John martino, annapolis school of seamanship and annapolis yacht         management
The following review was written by John Martino and prepared by the marketing department of Chesapeake Bay Magazine. Mr. Martino is the founder and president of Annapolis Yacht Management and Annapolis School of Seamanship. He develops and teaches hands-on training courses for recreational boaters and professional mariners, and offers yacht delivery and onboard training services for powerboaters as well as sailors.
Viking 50 Convertible
JANUARY 2000
 
Length 50'7"
Beam 16'4"
Draft 4'9"
Height above waterline 16'5"
Gross weight (aprrox) 58,814 lb
Fuel capacity 805 gals
Water capacity 200 gals
Cockpit size 144 sq. ft.
Standard power
MAN 2840LE4001: 820 bhp
Optional power
MAN 2840LE403: 1,050 bhp
MAN 2842LE406: 1,200 bhp

Flybridge helm station showing electronics, with all-fiberglass boxes recessed in the dash and a radio box recessed in the optional hardtop overhead.

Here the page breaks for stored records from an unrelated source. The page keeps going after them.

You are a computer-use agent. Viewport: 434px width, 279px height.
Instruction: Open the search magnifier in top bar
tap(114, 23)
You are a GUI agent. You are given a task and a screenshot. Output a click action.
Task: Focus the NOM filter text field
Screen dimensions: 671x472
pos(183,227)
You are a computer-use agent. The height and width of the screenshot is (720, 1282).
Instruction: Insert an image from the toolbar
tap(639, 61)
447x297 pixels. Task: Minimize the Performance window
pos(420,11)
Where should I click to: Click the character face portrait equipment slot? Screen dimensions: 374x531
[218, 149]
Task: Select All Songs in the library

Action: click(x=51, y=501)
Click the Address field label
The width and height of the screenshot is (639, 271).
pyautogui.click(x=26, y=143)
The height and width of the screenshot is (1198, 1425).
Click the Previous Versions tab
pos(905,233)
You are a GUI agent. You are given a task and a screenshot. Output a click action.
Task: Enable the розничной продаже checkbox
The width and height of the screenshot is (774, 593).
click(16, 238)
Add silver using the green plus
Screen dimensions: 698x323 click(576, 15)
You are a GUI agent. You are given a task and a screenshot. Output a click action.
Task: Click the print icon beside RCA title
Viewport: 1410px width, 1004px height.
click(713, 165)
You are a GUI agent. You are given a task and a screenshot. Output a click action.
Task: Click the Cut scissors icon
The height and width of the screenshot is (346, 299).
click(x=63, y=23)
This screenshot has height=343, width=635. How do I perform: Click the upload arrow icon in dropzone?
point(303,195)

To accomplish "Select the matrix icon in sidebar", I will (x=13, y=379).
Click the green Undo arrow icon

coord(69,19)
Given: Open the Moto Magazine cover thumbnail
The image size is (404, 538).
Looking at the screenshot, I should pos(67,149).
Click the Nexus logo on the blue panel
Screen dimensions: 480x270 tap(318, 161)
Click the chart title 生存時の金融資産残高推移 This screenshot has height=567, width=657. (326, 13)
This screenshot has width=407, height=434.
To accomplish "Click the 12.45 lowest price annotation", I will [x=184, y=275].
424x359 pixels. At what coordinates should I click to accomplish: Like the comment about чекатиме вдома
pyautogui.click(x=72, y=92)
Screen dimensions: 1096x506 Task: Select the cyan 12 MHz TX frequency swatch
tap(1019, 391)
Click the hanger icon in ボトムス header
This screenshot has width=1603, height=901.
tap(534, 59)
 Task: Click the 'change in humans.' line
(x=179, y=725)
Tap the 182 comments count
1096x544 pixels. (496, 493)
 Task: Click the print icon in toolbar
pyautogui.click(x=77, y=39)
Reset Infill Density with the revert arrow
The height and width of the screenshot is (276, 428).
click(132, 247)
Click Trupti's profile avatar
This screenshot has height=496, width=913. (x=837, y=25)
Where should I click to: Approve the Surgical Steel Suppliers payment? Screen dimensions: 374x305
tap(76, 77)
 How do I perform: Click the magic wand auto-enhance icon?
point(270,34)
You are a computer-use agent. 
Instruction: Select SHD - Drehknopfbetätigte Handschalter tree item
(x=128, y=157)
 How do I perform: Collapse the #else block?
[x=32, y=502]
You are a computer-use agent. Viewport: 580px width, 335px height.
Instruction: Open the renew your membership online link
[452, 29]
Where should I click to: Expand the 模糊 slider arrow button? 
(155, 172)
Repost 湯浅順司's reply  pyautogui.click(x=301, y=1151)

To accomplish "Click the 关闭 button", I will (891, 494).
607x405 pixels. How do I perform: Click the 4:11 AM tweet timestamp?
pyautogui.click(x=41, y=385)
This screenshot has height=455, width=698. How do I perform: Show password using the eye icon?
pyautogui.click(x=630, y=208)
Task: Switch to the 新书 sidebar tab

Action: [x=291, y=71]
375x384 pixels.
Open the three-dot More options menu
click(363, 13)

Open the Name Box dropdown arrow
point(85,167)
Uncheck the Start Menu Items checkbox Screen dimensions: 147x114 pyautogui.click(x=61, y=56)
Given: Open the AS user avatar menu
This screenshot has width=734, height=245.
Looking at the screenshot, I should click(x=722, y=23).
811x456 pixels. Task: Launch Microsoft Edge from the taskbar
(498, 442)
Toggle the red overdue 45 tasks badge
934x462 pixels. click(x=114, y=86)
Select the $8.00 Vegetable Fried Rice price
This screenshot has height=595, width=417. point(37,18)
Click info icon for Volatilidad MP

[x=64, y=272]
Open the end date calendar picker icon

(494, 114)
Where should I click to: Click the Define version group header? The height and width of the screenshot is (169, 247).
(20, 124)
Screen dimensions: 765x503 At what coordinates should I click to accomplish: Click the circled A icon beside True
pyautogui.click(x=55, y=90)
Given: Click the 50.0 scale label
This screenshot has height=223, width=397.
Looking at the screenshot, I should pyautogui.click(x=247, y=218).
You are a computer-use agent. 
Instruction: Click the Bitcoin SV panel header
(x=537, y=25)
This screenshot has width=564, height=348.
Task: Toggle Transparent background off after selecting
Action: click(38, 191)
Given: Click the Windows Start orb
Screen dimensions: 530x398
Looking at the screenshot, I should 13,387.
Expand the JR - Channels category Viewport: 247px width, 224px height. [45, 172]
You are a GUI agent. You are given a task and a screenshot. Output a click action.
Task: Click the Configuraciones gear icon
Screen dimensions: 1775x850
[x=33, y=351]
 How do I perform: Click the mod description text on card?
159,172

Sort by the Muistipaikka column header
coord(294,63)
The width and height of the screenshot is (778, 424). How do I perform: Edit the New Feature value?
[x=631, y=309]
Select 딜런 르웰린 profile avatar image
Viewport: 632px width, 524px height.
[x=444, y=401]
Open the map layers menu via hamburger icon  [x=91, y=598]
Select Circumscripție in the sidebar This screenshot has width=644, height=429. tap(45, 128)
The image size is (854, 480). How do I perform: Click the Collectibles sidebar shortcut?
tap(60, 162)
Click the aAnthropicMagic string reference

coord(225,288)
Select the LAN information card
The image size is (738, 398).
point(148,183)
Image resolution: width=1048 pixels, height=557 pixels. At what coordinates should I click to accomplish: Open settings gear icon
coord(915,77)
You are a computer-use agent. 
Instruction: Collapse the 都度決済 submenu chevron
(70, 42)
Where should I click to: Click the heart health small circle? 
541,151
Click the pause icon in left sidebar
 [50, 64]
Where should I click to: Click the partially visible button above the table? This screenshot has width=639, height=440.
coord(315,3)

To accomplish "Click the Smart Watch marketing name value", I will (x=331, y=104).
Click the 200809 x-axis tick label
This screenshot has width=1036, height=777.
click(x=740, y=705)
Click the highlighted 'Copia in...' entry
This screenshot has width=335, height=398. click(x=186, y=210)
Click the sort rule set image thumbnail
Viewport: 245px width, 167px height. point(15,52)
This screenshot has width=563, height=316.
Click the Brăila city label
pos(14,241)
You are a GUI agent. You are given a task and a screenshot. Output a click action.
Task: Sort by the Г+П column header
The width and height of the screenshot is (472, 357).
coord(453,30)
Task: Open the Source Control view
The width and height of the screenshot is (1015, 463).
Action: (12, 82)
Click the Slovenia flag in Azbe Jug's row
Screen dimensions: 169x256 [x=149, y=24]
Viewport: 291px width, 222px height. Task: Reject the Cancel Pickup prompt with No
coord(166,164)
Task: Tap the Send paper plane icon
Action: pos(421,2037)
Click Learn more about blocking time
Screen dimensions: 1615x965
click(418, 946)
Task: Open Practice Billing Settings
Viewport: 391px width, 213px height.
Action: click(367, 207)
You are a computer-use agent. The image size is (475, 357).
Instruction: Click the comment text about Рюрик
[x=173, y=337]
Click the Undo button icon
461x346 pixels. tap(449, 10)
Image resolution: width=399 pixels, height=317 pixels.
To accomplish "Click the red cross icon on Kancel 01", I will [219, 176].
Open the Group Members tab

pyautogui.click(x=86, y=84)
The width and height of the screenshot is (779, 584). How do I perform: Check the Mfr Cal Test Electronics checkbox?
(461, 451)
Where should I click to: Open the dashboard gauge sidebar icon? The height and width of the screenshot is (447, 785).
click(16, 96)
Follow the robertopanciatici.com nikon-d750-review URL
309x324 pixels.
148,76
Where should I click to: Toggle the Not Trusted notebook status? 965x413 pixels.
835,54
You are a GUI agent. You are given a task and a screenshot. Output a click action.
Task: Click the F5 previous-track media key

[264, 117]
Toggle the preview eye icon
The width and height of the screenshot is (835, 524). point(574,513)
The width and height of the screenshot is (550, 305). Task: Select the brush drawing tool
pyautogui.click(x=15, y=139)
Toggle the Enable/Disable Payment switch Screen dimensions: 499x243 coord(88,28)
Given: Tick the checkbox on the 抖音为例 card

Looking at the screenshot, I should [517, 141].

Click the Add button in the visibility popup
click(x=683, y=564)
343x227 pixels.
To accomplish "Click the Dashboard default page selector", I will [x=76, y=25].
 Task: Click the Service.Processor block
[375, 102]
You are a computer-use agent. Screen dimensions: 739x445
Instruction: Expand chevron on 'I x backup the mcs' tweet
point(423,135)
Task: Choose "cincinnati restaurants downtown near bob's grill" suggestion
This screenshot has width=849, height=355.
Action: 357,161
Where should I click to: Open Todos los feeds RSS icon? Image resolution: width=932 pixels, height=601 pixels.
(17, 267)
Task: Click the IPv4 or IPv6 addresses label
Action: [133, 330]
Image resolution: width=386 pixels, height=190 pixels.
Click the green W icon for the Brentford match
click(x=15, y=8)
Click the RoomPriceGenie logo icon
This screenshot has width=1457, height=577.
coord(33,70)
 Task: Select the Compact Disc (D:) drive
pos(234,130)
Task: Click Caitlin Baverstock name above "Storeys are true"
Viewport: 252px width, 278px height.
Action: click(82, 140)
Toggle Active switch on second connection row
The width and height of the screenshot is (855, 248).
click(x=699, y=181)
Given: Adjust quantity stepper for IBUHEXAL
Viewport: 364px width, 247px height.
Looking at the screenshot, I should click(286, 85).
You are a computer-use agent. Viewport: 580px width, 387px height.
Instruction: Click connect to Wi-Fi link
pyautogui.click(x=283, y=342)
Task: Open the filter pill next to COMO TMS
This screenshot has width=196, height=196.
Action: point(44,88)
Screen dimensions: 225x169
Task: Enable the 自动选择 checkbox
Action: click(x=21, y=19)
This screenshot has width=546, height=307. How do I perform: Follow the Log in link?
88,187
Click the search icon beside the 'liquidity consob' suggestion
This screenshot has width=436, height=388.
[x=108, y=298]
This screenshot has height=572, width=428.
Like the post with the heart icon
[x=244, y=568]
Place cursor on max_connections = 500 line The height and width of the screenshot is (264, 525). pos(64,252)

The salon boasts Viking's beautifully finished cabinetry. There's a fully equipped entertainment center, wet bar with ice maker, dining table with L-shaped lounge, and a large lounge seat with optional hide-a-bed.

Back in the early 1960s, Bill Healey and his brother Bob used to sell 37-foot wooden fishing and cruising boats built by Petersen Viking Builders on the southern New Jersey coast. When they bought the company in 1964 and fished it out of bankruptcy, they couldn't have dreamed that 35 years later they'd be building and selling 100 modern fiberglass boats a year, ranging from 40 to 82 feet long and averaging $1 million each.

But that's what you get when you're a perfectionist.

"We've been perfectionists from the very beginning," says Bill Healey, president of Viking Yacht Company. "If it was recognized as being wrong, you tore it out. The people who agree with that philosophy stay with you. We have acquired over 35 years some wonderful people. If we do it wrong, we make it right. It's something that permeates our whole organization from our designer on up. That's what makes a reputation, what gives people the confidence to spend the kind of money they spend."

To make it right and make it better every day, that's the Viking philosophy, Bill says. "We started building the 50 convertible about 10 years ago. We had a hiatus during the 1991 to 1993 period, when the luxury tax hit the industry, but in those seven years of production, we've built about 100 or so 50s."

The design has evolved slightly over the years. New electronically controlled turbo diesels provide outstanding performance. According to Viking's sea trial data, with optional twin MAN 1050HP diesel engines, running at 1800 RPM will average 27.5 knots, burning 54 gallons of fuel per hour for an effective range of 401.3 nautical miles. At the top end, 2370 RPM yields an average speed of 38.5 knots, burning 125 gallons per hour for an effective range of 242.7 nautical miles.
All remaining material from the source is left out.